A torcida da grande mídia pela vitória do candidato de oposição na última eleição presidencial brasileira, ocorrida em outubro de 2014, se deu de formas variadas em sua exibição pública. O Estadão se declarou em editorial partidário de Aécio Neves, enquanto a revista Veja e seu exército de articulistas desarticulados e a rede Globo de Televisão em seus vários canais e programas expunham as mazelas do atual governo de forma ostensiva, jogando para baixo do tapete os deslizes dos outros candidatos. Não deixa de ser interessante imaginar como teria sido a cobertura do episódio do helicóptero cheio de cocaína caso ele pertencesse a algum amigo de Dilma Rousseff ou de Lula.
O caso da Folha de S. Paulo é um pouco mais complexo, pois trata-se de um jornal realmente mais pluralista, mesmo que grande parte deste mérito possa ser atribuído a uma bem azeitada estratégia de marketing. Independente das motivações, na prática o jornal de fato abriga um espectro muito mais amplo de opiniões, o que até torna compreensível que leitores mais radicais e desatentos achincalhem o periódico de “petista”. Mas, mesmo que de forma discreta, o jornal se posicionou – sem qualquer margem para dúvidas, se verificarmos as edições publicadas nas semanas anteriores ao pleito – favorável à candidatura de Aécio Neves e contrário à candidatura de Dilma Rousseff. Para se chegar a esta conclusão, basta olhar com atenção as manchetes e a diagramação das primeiras páginas do jornal.
No dia 28 de setembro a manchete trazia em letras garrafais a acusação “PF investiga ligação entre tesoureiro do PT e doleiro preso”. Que o vínculo entre o tesoureiro João Vaccari Neto e o doleiro Alberto Youssef não tenha sido até hoje documentalmente comprovado diz muito sobre como procedeu de forma irresponsável praticamente todos os veículos de comunicação da grande imprensa. Em outra manchete marota, esta de 29 de setembro, o jornal afirma que “Dilma não cumpriu 43% das promessas de 2010”. Temos aqui um bom exemplo do meio copo cheio ou vazio: se a manchete fosse de outro ponto de vista – “Dilma cumpriu 57% das promessas de 2010” – certamente o impacto teria sido completamente outro, afinal, qual político cumpre mais da metade das promessas de campanha?!
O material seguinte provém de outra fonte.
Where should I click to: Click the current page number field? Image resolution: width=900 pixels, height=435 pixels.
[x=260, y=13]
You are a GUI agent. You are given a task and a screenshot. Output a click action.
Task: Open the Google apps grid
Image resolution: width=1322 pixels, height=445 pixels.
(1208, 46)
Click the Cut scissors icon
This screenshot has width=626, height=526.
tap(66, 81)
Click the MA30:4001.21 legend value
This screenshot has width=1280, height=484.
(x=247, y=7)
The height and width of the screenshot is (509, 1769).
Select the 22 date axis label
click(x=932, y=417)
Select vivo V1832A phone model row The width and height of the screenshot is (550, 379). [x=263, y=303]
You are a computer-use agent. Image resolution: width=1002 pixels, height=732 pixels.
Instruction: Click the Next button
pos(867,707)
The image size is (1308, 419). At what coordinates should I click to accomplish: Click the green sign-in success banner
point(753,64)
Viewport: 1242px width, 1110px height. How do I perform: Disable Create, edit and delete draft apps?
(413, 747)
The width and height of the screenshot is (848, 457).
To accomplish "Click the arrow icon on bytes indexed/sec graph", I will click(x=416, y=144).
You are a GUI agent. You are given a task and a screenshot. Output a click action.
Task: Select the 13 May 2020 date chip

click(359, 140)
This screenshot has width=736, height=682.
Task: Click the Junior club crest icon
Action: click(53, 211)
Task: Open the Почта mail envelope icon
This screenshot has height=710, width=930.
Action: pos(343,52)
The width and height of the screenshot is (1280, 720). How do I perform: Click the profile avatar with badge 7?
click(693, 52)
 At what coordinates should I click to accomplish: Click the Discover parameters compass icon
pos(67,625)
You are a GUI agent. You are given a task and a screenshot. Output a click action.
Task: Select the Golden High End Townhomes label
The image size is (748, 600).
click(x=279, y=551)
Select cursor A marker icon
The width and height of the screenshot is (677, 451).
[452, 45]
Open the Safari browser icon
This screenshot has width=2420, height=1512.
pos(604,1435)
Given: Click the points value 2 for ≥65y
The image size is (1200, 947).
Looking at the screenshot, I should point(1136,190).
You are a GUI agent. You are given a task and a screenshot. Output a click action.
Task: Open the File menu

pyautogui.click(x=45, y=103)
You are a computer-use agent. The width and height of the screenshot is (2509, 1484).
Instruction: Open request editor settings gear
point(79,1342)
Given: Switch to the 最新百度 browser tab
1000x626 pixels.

Mas não é sobre esta questão que quero chamar atenção. Mesmo considerando o título depreciativo – “Com Dilma em alta, Bolsa tem maior queda em três anos” – o posicionamento das fotos dos candidatos na primeira página da edição do dia 30 de setembro (similar ao que aparece na já mencionada capa do dia 28 de setembro) respeita a ordem de classificação dos três principais candidatos segundo as pesquisas feitas uma semana antes do primeiro turno: Dilma Rousseff, Marina Silva e Aécio Neves.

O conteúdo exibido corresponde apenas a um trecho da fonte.